PROBLEM DETAILS
An answer that reproduces all the entries exactly is what is needed.

[Stored items]
★ ★ ★
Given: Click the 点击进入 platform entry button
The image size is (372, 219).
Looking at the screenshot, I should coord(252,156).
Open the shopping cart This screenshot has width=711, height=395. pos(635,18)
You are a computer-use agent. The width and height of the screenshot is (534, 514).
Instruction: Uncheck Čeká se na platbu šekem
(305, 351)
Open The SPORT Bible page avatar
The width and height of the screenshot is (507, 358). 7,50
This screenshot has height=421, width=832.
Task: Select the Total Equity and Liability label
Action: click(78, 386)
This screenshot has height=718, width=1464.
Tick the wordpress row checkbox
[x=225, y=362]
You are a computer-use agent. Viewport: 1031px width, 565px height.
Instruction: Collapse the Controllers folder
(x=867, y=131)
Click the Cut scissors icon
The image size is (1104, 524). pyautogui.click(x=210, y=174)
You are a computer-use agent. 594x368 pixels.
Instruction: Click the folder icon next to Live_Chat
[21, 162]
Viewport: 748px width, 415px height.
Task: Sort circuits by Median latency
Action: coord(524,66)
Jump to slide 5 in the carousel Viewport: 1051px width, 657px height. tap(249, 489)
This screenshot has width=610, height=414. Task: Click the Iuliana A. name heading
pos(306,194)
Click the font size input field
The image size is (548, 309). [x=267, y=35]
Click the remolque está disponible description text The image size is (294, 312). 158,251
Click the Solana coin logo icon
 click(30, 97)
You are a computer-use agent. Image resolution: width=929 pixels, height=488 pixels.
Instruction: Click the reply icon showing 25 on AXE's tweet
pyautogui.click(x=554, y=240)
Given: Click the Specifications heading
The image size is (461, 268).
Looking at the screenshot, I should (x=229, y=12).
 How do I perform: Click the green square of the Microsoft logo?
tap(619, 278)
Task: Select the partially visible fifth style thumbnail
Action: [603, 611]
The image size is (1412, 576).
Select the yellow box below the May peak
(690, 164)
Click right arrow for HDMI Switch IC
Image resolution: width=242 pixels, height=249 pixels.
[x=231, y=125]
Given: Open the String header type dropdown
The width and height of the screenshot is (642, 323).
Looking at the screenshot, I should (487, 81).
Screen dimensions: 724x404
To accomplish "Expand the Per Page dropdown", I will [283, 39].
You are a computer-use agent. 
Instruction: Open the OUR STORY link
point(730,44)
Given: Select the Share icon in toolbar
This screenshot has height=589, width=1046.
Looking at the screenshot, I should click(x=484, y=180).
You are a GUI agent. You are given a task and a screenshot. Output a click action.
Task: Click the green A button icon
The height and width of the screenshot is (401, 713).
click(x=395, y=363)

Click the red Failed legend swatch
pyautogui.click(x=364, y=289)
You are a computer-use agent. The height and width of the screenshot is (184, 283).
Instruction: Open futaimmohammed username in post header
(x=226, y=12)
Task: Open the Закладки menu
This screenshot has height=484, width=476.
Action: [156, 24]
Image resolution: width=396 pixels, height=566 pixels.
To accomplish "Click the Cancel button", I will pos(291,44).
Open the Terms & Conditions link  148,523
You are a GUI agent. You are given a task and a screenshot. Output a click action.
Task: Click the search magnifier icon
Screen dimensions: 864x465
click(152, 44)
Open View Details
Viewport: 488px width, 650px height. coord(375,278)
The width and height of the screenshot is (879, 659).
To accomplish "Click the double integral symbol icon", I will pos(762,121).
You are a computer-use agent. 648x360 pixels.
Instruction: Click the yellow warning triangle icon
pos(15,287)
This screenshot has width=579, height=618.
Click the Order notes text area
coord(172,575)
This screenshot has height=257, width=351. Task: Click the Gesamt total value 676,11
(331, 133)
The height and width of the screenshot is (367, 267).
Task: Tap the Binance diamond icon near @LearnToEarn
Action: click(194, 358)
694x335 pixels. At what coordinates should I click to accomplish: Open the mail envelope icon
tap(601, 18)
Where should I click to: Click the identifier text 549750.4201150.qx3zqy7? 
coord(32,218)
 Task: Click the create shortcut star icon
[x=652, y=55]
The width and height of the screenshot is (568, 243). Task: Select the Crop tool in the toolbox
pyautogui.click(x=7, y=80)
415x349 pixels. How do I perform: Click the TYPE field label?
★ ★ ★
WRITTEN SOLUTION
Given: Click the 点击进入 platform entry button
The image size is (372, 219).
Looking at the screenshot, I should coord(252,156).
Open the shopping cart This screenshot has width=711, height=395. pos(635,18)
You are a computer-use agent. The width and height of the screenshot is (534, 514).
Instruction: Uncheck Čeká se na platbu šekem
(305, 351)
Open The SPORT Bible page avatar
The width and height of the screenshot is (507, 358). 7,50
This screenshot has height=421, width=832.
Task: Select the Total Equity and Liability label
Action: click(78, 386)
This screenshot has height=718, width=1464.
Tick the wordpress row checkbox
[x=225, y=362]
You are a computer-use agent. Viewport: 1031px width, 565px height.
Instruction: Collapse the Controllers folder
(x=867, y=131)
Click the Cut scissors icon
The image size is (1104, 524). pyautogui.click(x=210, y=174)
You are a computer-use agent. 594x368 pixels.
Instruction: Click the folder icon next to Live_Chat
[21, 162]
Viewport: 748px width, 415px height.
Task: Sort circuits by Median latency
Action: coord(524,66)
Jump to slide 5 in the carousel Viewport: 1051px width, 657px height. tap(249, 489)
This screenshot has width=610, height=414. Task: Click the Iuliana A. name heading
pos(306,194)
Click the font size input field
The image size is (548, 309). [x=267, y=35]
Click the remolque está disponible description text The image size is (294, 312). 158,251
Click the Solana coin logo icon
 click(30, 97)
You are a computer-use agent. Image resolution: width=929 pixels, height=488 pixels.
Instruction: Click the reply icon showing 25 on AXE's tweet
pyautogui.click(x=554, y=240)
Given: Click the Specifications heading
The image size is (461, 268).
Looking at the screenshot, I should (x=229, y=12).
 How do I perform: Click the green square of the Microsoft logo?
tap(619, 278)
Task: Select the partially visible fifth style thumbnail
Action: [603, 611]
The image size is (1412, 576).
Select the yellow box below the May peak
(690, 164)
Click right arrow for HDMI Switch IC
Image resolution: width=242 pixels, height=249 pixels.
[x=231, y=125]
Given: Open the String header type dropdown
The width and height of the screenshot is (642, 323).
Looking at the screenshot, I should (487, 81).
Screen dimensions: 724x404
To accomplish "Expand the Per Page dropdown", I will [283, 39].
You are a computer-use agent. 
Instruction: Open the OUR STORY link
point(730,44)
Given: Select the Share icon in toolbar
This screenshot has height=589, width=1046.
Looking at the screenshot, I should click(x=484, y=180).
You are a GUI agent. You are given a task and a screenshot. Output a click action.
Task: Click the green A button icon
The height and width of the screenshot is (401, 713).
click(x=395, y=363)

Click the red Failed legend swatch
pyautogui.click(x=364, y=289)
You are a computer-use agent. The height and width of the screenshot is (184, 283).
Instruction: Open futaimmohammed username in post header
(x=226, y=12)
Task: Open the Закладки menu
This screenshot has height=484, width=476.
Action: [156, 24]
Image resolution: width=396 pixels, height=566 pixels.
To accomplish "Click the Cancel button", I will pos(291,44).
Open the Terms & Conditions link  148,523
You are a GUI agent. You are given a task and a screenshot. Output a click action.
Task: Click the search magnifier icon
Screen dimensions: 864x465
click(152, 44)
Open View Details
Viewport: 488px width, 650px height. coord(375,278)
The width and height of the screenshot is (879, 659).
To accomplish "Click the double integral symbol icon", I will pos(762,121).
You are a computer-use agent. 648x360 pixels.
Instruction: Click the yellow warning triangle icon
pos(15,287)
This screenshot has width=579, height=618.
Click the Order notes text area
coord(172,575)
This screenshot has height=257, width=351. Task: Click the Gesamt total value 676,11
(331, 133)
The height and width of the screenshot is (367, 267).
Task: Tap the Binance diamond icon near @LearnToEarn
Action: click(194, 358)
694x335 pixels. At what coordinates should I click to accomplish: Open the mail envelope icon
tap(601, 18)
Where should I click to: Click the identifier text 549750.4201150.qx3zqy7? 
coord(32,218)
 Task: Click the create shortcut star icon
[x=652, y=55]
The width and height of the screenshot is (568, 243). Task: Select the Crop tool in the toolbox
pyautogui.click(x=7, y=80)
415x349 pixels. How do I perform: Click the TYPE field label?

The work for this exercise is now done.